The old, dedicated str->double functions can all do 10000 parses in something like 30 ms (or better). lexical_cast takes something like 650 ms to do the same job.


This answer is backing up litb in your comments. I have profound suspicions you are just not displaying the result properly.

I had the exact same thing happen to me once. I spent a whole day trying to figure out why I was getting a bad value into a 64-bit int, only to discover that printf was ignoring the second byte. You can't just pass a 64-bit value into printf like its an int.

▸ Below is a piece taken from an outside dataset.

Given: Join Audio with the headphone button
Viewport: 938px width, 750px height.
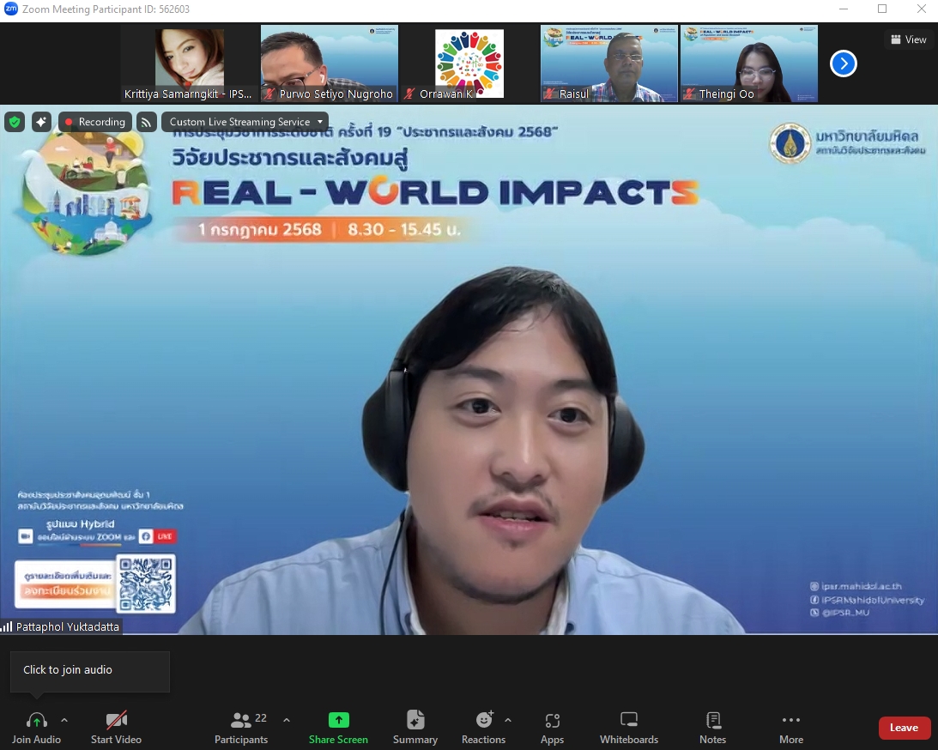Looking at the screenshot, I should 36,728.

   double myAtof ( string &num){
      double tmp;
      sscanf ( num.c_str(), "%lf" , &tmp);
      return tmp;
   }

With C++17, you can use std::from_chars, which is a lighter weight faster alternative to std::stof and std::stod. It doesn't involve any memory allocation or look at the locale, and it is non-throwing.

The std::from_chars function returns a value of type from_chars_result, which is basically a struct with two fields:

struct from_chars_result {
    const char* ptr;
    std::errc ec;
};

By inspecting ec we can tell if the conversion was successful:

#include <iostream>
#include <charconv>

int main()
{
    const std::string str { "12345678901234.123456" };
    double value = 0.0;
    auto [p, ec] = std::from_chars(str.data(), str.data() + str.size(), value);
    if (ec != std::errc()) {
        std::cout << "Couldn't convert value";
    }
    
    return 0;
}

You can use boost lexical cast:

#include <boost/lexical_cast.hpp>

string v("0.6");
double dd = boost::lexical_cast<double>(v);
cout << dd << endl;

Note: boost::lexical_cast throws exception so you should be prepared to deal with it when you pass invalid value, try passing string("xxx")


I had the same problem in Linux

double s2f(string str)
{
 istringstream buffer(str);
 double temp;
 buffer >> temp;
 return temp;
}

it works.


Lexical cast is very nice.

#include <boost/lexical_cast.hpp>
#include <iostream>
#include <string>

using std::endl;
using std::cout;
using std::string;
using boost::lexical_cast;

int main() {
    string str = "0.6";
    double dub = lexical_cast<double>(str);
    cout << dub << endl;
}

You can use std::stringstream:

   #include <sstream>
   #include <string>
   template<typename T>
   T StringToNumber(const std::string& numberAsString)
   {
      T valor;

      std::stringstream stream(numberAsString);
      stream >> valor;
      if (stream.fail()) {
         std::runtime_error e(numberAsString);
         throw e;
      }
      return valor;
   }

Usage:

double number= StringToNumber<double>("0.6");

As to why atof() isn't working in the original question: the fact that it's cast to double makes me suspicious. The code shouldn't compile without #include <stdlib.h>, but if the cast was added to solve a compile warning, then atof() is not correctly declared. If the compiler assumes atof() returns an int, casting it will solve the conversion warning, but it will not cause the return value to be recognized as a double.

#include <stdlib.h>
#include <string>

... 
  std::string num = "0.6";
  double temp = atof(num.c_str());

should work without warnings.


The Standard Library (C++11) offers the desired functionality with std::stod :

std::string  s  = "0.6"
std::wstring ws = "0.7"
double d  = std::stod(s);
double dw = std::stod(ws);

Generally for most other basic types, see <string>. There are some new features for C strings, too. See <stdlib.h>


Rather than dragging Boost into the equation, you could keep your string (temporarily) as a char[] and use sprintf().

But of course if you're using Boost anyway, it's really not too much of an issue.